Democratic View: What does the Fourth of July mean to this democrat?

I love Independence Day. When I was a kid, the Fourth promised an unlimited supply of hotdogs, potato chips and Coke, guzzled down while watching fireworks. After I moved to Tompkins County, the holiday became synonymous with long, lazy parties at a friend’s Cayuga Lake house.

As I grew more knowledgeable, Independence Day became more than an occasion for a summer party. I visited Boston’s Bunker Hill, the US Constitution and Lexington and Concord. As I learned about their sacrifices, the folks who fought for Independence earned my respect. The Revolutionary War was long, violent and bloody. Around 400,000 colonists remained loyal to Great Britain; Americans fought Americans. Of the estimated 217,000 Americans who served in the war, 25,324 perished, a staggering death toll.

By Ann Sullivan

The hypocrisy inherent in the Declaration especially troubled me. Its author, Thomas Jefferson, owned slaves. His interpretation of the right to liberty, freedom and the pursuit of happiness excluded all but white men. In 1798, thirteen years after Independence, our Constitution enshrined these inequities. One great irony of American history is that Great Britain, our colonial oppressor, abolished slavery in its colonies in 1833, thirty years before the United States.

Heroic Americans who demanded a more perfect Union became models for me. Tompkins County is in the Finger Lakes, the center of much of their 19th century efforts. Founding Mothers met at Seneca Falls in July 1848 where they and male dignitaries like Frederick Douglass hammered out the Declaration of Sentiments. America’s Moses, Harriet Tubman, made her home in Auburn. There, her dear friend, Francis Adeline Seward, opened her mansion as a safehouse for African Americans fleeing bondage. Seward’s husband, William Steward, the abolitionist governor of New York, became one of the founding fathers of the Republican Party, established to halt the expansion of slavery. During the Civil War, African American soldiers mustered at Ithaca’s St. James AME Church to enlist in New York’s 26th Regiment US Colored Infantry.

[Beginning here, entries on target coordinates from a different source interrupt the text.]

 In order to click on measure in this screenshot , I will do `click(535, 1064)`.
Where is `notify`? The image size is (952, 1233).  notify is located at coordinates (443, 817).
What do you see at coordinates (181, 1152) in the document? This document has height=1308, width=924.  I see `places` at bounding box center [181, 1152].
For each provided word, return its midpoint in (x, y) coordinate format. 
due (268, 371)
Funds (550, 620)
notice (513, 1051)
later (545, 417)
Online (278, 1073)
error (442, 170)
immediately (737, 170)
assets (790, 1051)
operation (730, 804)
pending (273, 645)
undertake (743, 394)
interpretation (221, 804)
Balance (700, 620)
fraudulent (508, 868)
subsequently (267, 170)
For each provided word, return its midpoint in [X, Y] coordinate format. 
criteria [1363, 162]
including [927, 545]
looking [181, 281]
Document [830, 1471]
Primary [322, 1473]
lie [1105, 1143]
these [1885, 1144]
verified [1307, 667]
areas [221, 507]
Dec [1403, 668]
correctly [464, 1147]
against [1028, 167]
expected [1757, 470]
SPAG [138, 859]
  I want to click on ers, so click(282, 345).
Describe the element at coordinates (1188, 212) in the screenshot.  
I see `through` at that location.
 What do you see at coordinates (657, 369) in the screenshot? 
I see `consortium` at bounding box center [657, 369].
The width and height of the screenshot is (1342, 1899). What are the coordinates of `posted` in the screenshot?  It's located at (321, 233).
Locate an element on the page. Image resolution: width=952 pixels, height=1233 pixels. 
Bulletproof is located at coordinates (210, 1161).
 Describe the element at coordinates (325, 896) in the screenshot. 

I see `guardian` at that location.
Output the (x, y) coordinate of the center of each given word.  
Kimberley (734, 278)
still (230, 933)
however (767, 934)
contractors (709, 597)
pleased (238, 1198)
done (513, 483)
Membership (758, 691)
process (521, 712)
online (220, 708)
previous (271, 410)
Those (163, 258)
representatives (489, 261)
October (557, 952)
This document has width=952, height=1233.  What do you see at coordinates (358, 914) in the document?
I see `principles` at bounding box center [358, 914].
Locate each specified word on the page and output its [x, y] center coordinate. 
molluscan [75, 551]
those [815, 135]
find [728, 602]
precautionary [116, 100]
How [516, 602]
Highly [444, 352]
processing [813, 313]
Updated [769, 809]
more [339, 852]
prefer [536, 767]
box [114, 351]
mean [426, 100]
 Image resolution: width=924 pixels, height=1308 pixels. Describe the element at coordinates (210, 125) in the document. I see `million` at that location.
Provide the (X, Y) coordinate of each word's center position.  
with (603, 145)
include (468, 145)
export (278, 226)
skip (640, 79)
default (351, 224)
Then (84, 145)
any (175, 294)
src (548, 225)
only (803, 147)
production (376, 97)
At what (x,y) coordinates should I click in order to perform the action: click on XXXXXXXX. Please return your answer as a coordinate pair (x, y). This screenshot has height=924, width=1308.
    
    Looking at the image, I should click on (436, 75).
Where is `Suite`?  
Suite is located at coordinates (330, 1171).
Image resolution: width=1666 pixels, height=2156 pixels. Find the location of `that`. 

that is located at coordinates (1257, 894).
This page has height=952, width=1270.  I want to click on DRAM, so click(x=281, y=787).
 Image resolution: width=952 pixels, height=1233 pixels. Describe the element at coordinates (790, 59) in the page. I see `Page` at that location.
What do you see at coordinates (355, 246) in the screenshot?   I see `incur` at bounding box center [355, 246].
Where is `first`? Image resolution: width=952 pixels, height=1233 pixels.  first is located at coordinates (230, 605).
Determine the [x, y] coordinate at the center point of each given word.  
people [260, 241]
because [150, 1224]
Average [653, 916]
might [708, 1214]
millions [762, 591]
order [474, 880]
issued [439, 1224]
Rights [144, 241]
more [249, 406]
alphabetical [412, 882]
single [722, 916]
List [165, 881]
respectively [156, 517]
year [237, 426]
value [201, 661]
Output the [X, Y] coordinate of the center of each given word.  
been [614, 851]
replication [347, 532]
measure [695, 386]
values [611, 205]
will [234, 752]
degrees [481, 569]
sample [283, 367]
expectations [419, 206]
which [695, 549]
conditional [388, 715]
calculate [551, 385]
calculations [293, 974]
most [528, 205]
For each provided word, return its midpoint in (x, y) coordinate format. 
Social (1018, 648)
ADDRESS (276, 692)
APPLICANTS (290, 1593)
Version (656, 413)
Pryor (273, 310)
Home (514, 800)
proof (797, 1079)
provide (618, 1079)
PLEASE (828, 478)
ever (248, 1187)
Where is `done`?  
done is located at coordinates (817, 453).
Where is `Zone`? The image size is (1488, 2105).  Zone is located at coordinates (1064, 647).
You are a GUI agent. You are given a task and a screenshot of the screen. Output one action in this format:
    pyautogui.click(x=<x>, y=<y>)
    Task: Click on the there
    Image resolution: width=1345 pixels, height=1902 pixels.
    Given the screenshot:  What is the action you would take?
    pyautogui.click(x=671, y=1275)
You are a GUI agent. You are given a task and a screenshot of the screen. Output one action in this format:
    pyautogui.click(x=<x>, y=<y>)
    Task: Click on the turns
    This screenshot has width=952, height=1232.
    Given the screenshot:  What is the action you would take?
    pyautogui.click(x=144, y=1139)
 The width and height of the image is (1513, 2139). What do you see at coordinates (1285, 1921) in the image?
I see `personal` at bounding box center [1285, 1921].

I am ashamed that many in my Democratic Party opposed these movements to extend the benefits of liberty, well into the 20th century. After Reconstruction ended, southern Democrats established segregation and stripped Black Americans of voting rights. President Woodrow Wilson, a Virginian, allowed segregation in the Federal service just a few months after taking office. Because Franklin Roosevelt excluded domestic and agricultural workers from Social Security programs, 65 percent of the African American work force were ineligible to receive benefits until the 1950s.

The arc of justice moves slowly, but, for us Democrats, it did move. In1948, President Truman ended the shame of segregation in our Armed Forces. As majority leader, Lyndon Johnson engineered the passage of the first Civil Rights Act in 1957. As the Civil Rights movement strengthened in the 1960s, many Northerners became Democrats, while southern Democrats abandoned the party.

As president, Lyndon Johnson signed the 1964 Civil Rights Act and the 1965 Voting Act, which forced Southern states to open voting to African Americans. Over the next decades, the Republican Party increasingly has dedicated itself to reversing access to the ballot and to curtailing other fundamental civil rights. The last three Republican presidents appointed six Supreme Court justices whose decisions have curtailed access to the ballot, stripped women of fundamental rights to medical care and privileged big business interests over worker rights. Most shocking, the last Republican president attempted to overthrow the 2020 election, attacking the very roots of our democracy.

This Independence Day, I will be thinking of the preciousness of our fragile Democracy. I mourn the fact that a profoundly undemocratic and authoritarian leader controls the once great Republican Party. Voters must recognize the great peril our nation faces over the next months as we move toward the November Election. I urge every voter to remember that democracy is on the ballot in all races this November. I trust all voters, whatever their political affiliation, will remember and honor the words of our greatest American president, the Republican Abraham Lincoln:

It is rather for us here dedicated to the great task remaining before us …

   That this nation, under God, shall have a new birth of freedom – and

   That government of the people, by the people, for the people shall not

Perish from the earth.

Ann Sullivan chairs the City of Ithaca Third Ward Democratic Committee.